His Grace is not going to repeat the assertions or observations of either: please read them for yourselves.

Instead he wishes to focus on how a simple question about the way society views gender identity and sexual preference has become unutterable.

Roger Helmer has responded to his critics (and regrets the furore). But it must be observed that his question was posed in the context of a qualified psychotherapist of 20 years having suggested that homosexuals may be ‘turned’ from their inclination. A gay man sought her out, voluntarily, and enquired into her professional view. She now faces being stripped of her accreditation to the British Association for Counselling and Psychotherapy (BACP) for venturing her opinion.

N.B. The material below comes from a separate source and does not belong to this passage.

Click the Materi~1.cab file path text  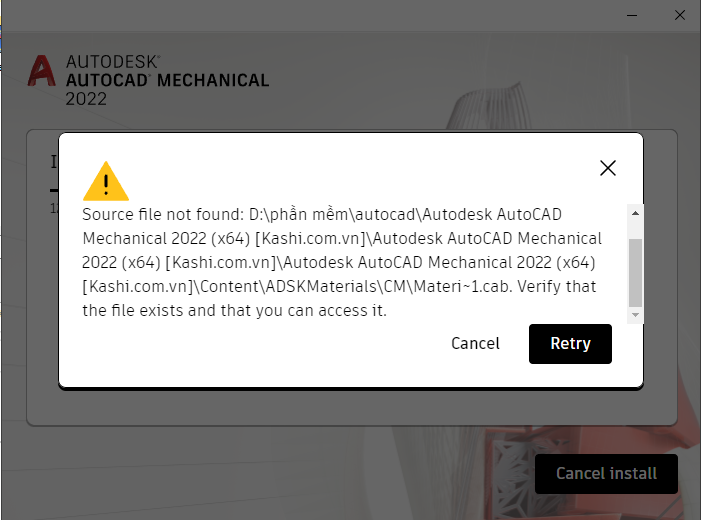463,286
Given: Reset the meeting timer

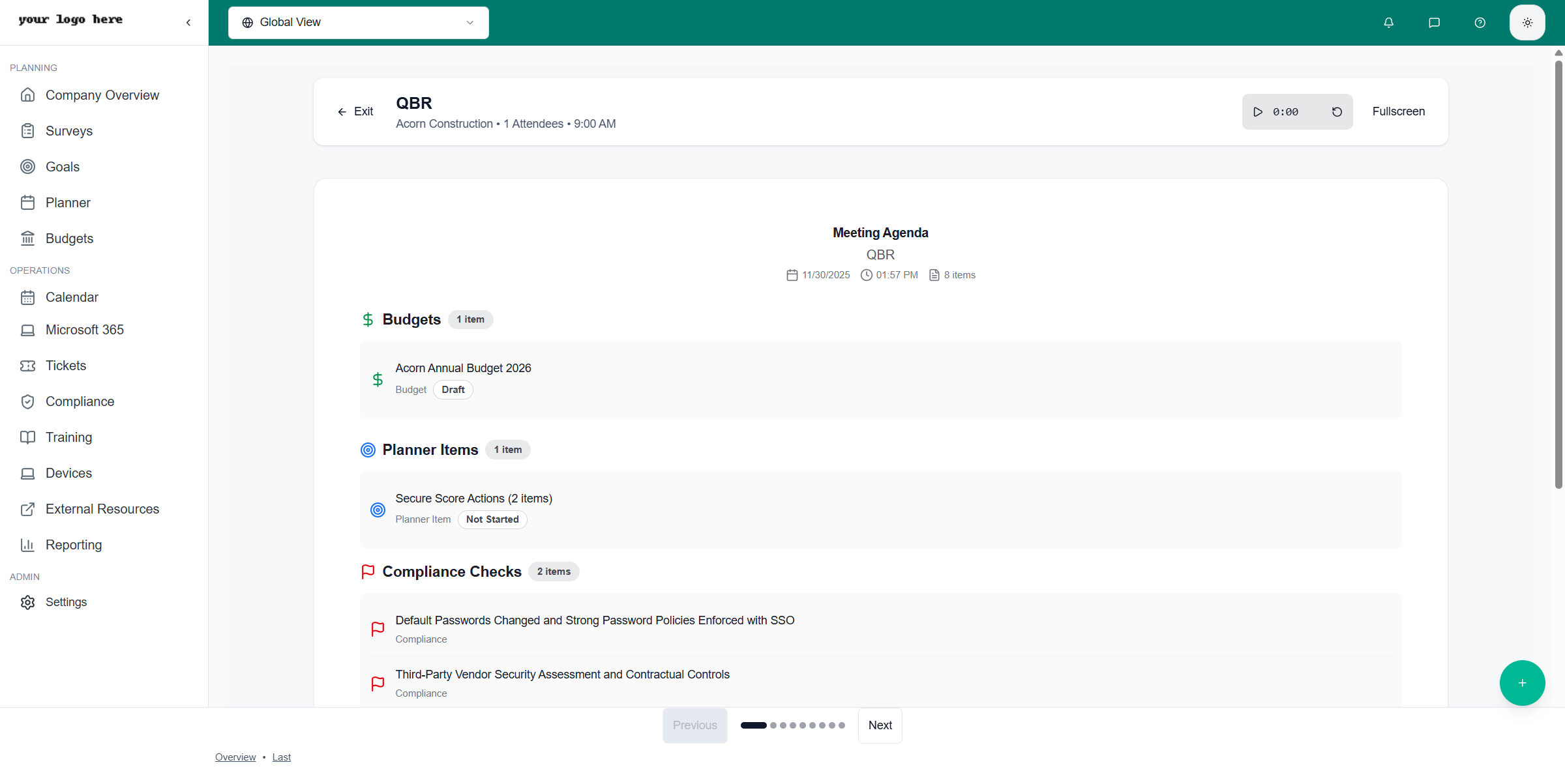Looking at the screenshot, I should click(1337, 112).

The ‘patient’ was in fact a prominent homosexual rights campaigner and journalist, who secretly recorded two sessions with the therapist, Lesley Pilkington, before reporting her to the BACP.

It was blatant entrapment.

Referring to his tweet, Mr Helmer said, "I never cease to be amazed by the instant indignation and intolerance of this strident lobby group."

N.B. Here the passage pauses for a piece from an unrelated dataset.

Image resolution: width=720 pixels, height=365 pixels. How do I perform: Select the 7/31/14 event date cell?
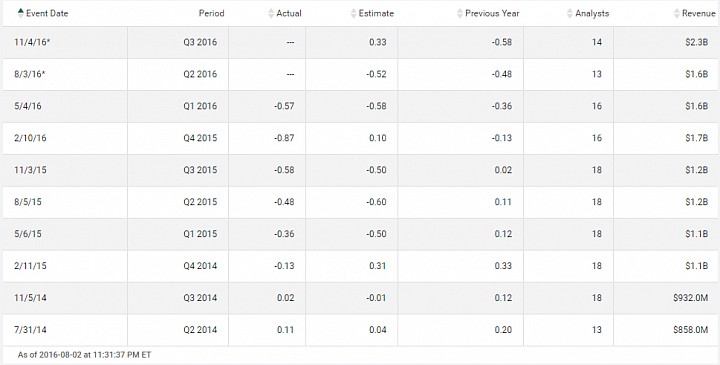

The fact that he is also a prominent climate-change sceptic only serves to confirm in the minds of this ‘strident lobby group’ that Mr Helmer is not fit for public office: his scepticism marks him out as an ‘extremist’ (right-winger) unworthy of a place in Mr Cameron’s new, soft, fluffy and pink Conservative Party.

It appears that merely by asking a question (which is, actually, an interesting point of ethical philosophy), the heterophobic hordes bay for blood and the politically-correct, anally-retentive intelligentsia extinguish rational discourse and reasoned debate.

Issues of gender identity and sexuality are complex, and may not be condensed to a 140-character tweet. But Mr Helmer simply posed a question. And that question is not merely concerned with private matters of sexuality (about which Mr Helmer does not care a fig) but of public policy involving taxpayers’ money.

Is there no tolerance in a liberal democracy which permits the reasoned questioning of the use of taxpayers’ money in matters of gender dysphoria, gender realignment and aversion therapy?

‘Gender’ was a term introduced by feminists in order that the social aspect of sexual difference should not be ignored. When the difference between male and female human beings is treated as one of ‘sex’, it may be thought to be accounted for biologically. Speaking of ‘gender’, one acknowledges the socio-cultural determination of the concepts of women and men, and admits a conception of women and men as distinguished primarily by a difference of social position.

When we come to the application of this to ‘homosexuality’ – that is, erotic interaction between people of the same sex – we juxtapose an ancient manifestation with a modern socio-political agenda. The orthodox Christian view emanates from Plato’s Laws (the ‘un-natural’ practice), through St Paul (‘against nature’) to Aquinas (violation of natural law). We are now in a post-Benthamite utilitarian era in which there is an on-going debate between the view that homosexuality is freely-chosen sin and the view that it is an imposed state of nature.

That, it appears, is not a debate the LGBT tweeting horde wish even to permit. And so the disciples of liberalism become manifestly illiberal: the homosexualist persecutes the philosopher in the same fashion that they perceive the Church to have done unto them over the centuries.

Foucault is of the view that homosexuality is a social construction invented and forced upon a minority by those seeking power, particularly those in the medical profession who label homosexuality a sickness and thus in need of cure. But while agreeing to the potentially healthy state of the mature homosexual, one suspects that Foucault’s thesis might itself be something of a construction, made plausible by a selective reading of the historical record, and backed by a confusion between the undoubted existence of people whose inclinations are exclusively homosexual and the fact that society picks out such people, labelling them and treating them in distinctive ways.

And so do medical professionals.

But that is not a discussion the political philosopher or ethical moralist may have.

Lest they be labelled ‘bigot’ by the self-righteous guardians of the socio-political narrative, and cast into outer darkness by the Leader of the Conservative Party.